HOW TO COMPLETE THIS TASK: Write the next part of the passage about Ohel Rachel Synagogue in Shanghai, picking up right after its last sentence.

As part of the 2010 Shanghai Expo, Ohel Rachel Synagogue was reopened for regular Shabbat services as well, despite Judaism continuing to be an unrecognized religion in China. The site—still part of the grounds of the Shanghai Ministry of Education—was open by reservation for services on Friday evenings and Saturday mornings, while weekday observances were held elsewhere. By 2013, however, Ohel Rachel was again only available for major holidays, prompting protest from the visiting House majority leader Eric Cantor (R-VA), at the time the highest-ranking elected Jewish official in American history.

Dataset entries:

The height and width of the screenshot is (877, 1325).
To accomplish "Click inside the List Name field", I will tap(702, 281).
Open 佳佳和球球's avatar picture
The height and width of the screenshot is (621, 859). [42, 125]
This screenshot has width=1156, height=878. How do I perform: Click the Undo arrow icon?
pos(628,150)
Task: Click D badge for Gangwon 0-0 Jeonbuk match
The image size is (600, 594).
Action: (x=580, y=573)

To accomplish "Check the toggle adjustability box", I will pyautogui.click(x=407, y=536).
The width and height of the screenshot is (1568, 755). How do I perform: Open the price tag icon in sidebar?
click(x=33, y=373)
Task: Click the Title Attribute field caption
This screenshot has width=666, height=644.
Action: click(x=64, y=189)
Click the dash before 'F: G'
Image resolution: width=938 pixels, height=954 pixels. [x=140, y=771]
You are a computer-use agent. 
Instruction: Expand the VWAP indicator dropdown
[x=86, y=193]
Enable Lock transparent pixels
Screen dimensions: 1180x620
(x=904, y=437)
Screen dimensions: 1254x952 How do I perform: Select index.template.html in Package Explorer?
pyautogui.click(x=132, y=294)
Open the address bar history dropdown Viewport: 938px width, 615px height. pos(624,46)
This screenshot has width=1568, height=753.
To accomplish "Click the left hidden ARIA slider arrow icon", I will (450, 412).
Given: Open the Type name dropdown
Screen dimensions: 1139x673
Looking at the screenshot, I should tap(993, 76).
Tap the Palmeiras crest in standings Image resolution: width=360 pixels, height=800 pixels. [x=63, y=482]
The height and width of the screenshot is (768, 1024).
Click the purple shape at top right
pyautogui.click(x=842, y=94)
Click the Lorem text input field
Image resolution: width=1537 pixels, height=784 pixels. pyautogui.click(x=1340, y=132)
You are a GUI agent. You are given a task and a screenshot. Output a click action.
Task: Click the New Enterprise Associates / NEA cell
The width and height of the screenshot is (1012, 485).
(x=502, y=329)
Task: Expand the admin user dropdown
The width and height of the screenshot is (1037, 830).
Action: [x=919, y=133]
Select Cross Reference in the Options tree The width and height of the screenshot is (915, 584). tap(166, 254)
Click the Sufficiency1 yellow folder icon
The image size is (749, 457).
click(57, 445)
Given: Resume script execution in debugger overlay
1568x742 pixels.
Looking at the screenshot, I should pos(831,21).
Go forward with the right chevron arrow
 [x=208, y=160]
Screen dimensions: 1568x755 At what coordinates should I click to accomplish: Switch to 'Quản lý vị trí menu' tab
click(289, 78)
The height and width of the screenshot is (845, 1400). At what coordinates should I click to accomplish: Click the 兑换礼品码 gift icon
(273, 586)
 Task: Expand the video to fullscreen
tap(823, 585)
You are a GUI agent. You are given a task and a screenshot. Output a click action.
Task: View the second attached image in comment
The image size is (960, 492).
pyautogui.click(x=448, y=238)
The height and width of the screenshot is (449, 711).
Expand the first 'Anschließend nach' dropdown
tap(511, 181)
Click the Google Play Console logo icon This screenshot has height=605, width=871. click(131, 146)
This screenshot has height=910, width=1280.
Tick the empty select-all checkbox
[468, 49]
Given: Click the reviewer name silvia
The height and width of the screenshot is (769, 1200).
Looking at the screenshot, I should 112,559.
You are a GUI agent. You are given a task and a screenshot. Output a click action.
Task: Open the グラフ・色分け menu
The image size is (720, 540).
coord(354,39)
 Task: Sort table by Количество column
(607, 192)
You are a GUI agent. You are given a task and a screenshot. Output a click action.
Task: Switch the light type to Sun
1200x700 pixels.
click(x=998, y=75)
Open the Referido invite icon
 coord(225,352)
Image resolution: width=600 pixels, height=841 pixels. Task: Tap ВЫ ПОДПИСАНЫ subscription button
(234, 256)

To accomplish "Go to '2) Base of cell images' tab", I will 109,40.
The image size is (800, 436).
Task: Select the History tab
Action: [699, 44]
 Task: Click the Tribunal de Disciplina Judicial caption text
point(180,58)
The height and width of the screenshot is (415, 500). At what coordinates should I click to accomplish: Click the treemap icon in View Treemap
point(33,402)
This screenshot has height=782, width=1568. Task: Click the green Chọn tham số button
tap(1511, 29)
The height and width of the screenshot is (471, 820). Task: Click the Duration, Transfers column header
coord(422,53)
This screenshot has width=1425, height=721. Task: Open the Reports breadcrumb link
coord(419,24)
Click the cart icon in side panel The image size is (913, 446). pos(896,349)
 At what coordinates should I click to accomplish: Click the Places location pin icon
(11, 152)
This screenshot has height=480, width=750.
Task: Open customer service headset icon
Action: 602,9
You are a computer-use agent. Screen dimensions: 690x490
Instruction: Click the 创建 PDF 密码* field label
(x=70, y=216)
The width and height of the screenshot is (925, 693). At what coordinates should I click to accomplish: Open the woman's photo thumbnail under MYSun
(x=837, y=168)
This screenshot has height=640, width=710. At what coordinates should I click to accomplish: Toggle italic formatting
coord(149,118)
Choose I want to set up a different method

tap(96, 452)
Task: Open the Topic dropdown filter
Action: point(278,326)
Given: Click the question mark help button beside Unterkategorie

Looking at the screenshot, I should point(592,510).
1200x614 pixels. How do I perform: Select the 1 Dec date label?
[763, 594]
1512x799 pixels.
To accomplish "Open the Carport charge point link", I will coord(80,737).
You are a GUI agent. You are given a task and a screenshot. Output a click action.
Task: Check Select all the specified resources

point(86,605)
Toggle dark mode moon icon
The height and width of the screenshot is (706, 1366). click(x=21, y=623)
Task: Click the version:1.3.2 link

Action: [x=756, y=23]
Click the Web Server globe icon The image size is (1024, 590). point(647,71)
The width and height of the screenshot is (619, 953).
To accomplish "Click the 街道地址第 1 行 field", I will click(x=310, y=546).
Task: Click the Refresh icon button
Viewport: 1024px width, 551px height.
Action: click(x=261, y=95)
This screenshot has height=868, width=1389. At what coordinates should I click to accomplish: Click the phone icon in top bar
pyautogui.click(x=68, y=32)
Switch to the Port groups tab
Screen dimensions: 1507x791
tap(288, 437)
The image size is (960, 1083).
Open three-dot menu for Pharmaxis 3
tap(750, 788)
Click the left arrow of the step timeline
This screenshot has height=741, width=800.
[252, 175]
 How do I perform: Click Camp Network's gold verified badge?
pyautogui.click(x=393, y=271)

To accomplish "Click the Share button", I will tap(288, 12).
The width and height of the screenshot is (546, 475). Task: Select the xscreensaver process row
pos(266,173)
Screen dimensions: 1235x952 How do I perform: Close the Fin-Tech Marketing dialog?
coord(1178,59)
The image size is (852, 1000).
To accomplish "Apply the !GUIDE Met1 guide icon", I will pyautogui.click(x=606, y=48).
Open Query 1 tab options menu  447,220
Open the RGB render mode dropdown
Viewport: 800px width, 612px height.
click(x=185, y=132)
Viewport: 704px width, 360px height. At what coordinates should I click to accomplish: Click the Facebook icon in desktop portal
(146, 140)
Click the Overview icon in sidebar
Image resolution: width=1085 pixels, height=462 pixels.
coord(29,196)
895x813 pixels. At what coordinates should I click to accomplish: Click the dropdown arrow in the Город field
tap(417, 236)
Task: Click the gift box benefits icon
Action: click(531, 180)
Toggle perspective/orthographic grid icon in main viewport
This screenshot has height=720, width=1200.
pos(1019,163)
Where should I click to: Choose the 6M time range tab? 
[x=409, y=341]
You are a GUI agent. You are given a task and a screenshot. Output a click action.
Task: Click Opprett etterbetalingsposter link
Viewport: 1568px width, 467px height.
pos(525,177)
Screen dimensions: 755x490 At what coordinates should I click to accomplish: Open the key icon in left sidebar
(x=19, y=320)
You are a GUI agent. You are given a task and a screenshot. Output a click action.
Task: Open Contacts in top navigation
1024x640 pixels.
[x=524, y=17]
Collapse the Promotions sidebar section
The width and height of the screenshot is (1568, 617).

EXERCISE RESULT:
==Conservation==
Ohel Rachel and Ohel Moshe are the only two synagogues of old Shanghai that still stand, out of the original six. On 18 March 1994, the Shanghai municipal government declared the Ohel Rachel Synagogue a protected architectural landmark of the city, but it continued to be used as an office and storage space until 1998. The synagogue was included on the 2002 World Monuments Watch List of the 100 Most Endangered Sites in order to provide assistance to the local Jewish community's efforts to address Ohel Rachel's structural problems, including invasive vegetation and a leaking roof, and to restore it to its 1920 appearance. The fund's Jewish Heritage Program provided a grant to assist with documenting the site and establishing a long-term management plan. It was included on the 2004 list as well, although mostly to "maintain awareness" of the project.

== See also ==

- History of the Jews in China
- List of synagogues in Shanghai
- Ohel Leah Synagogue, Hong Kong, also funded by the Sassoon family

==Bibliography==
- Bracken, Gregory Byrne (2010). "A Walking Tour of Shanghai: Sketches of the City's Architectural Treasures"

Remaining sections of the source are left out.